Recently developed nanomechanical resonators that can operate at super-high (i.e., three to 30 GHz) and extremely high (30 to 300 GHz) frequency regimes could be extremely valuable for the development of more advanced semiconductor electronics such as wideband spectral processors and high-resolution resonant sensors. Integrated nanoelectromechanical transducers could enable the development of very small sensors and actuators to facilitate mechanical interaction with the outside world at the atomic level with ultra-high resolution. However, realizing integrated electromechanical transduction at the nanoscale has so far proved to be very challenging.

In a recent study published in Nature Electronics, researchers at the University of Florida were able to fabricate an ultrathin nanoelectromechanical using 10-nm-thick ferroelectric hafnium zirconium oxide (Hf0.5Zr0.5O2) . The team includes two senior researchers, Roozbeh Tabrizian and Toshikazu Nishida, as well as students Mayur Ghatge and Glenn Walters.

"Our research has followed the long-standing quest in semiconductor sensors and actuators communities for truly integrated nanoelectromechanical transducers," Tabrizian, the lead researcher on the study, told TechXplore. "Nanoelectromechanical transducers facilitate harnessing and high-quality factor (Q) mechanical resonance dynamics in semiconductor nanostructures to realize monolithically integrated frequency references and wideband spectral processors at centimeter- and millimeter-wave regimes."

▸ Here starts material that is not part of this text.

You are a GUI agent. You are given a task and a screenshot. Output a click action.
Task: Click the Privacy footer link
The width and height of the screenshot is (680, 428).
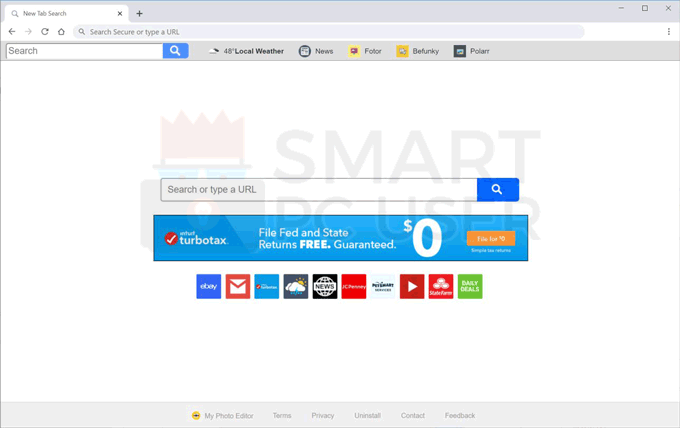click(x=322, y=415)
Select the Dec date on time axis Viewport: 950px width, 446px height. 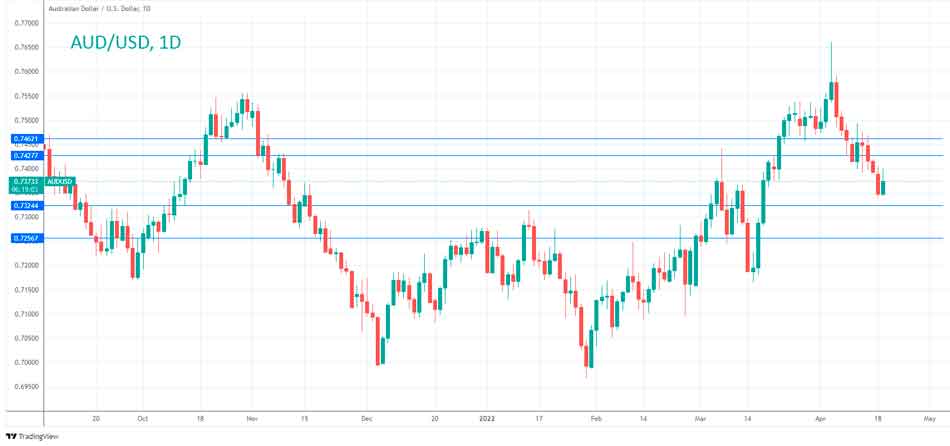[x=366, y=421]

Over the past decade or so, researchers started realizing micro-electromechanical systems (MEMS) for both physical sensing and actuation purposes using piezoelectric transducer films. These thin-film transducers have considerable integration merits compared to other electromechanical transduction schemes such as optical and magnetic solutions. For instance, they enable chip-scale access to mechanical components, which is of vital importance for many practical applications of MEMS, including frequency reference generation, spectral processing, and high-resolution sensing.

"A substantial problem with conventional transducer films, however, are their fundamental scaling limitations," Tabrizian explained. "For example, aluminum nitride films that are widespread in RF filters used in today's mobile phones require a thickness in the range of few 100s of nanometers to yield the required crystalline texture for efficient electromechanical transduction. Further shrinking of the film thickness drastically reduces the electromechanical transduction efficiency and prevents the transducer from detection or induction of vanishingly small motions at the nanoscale."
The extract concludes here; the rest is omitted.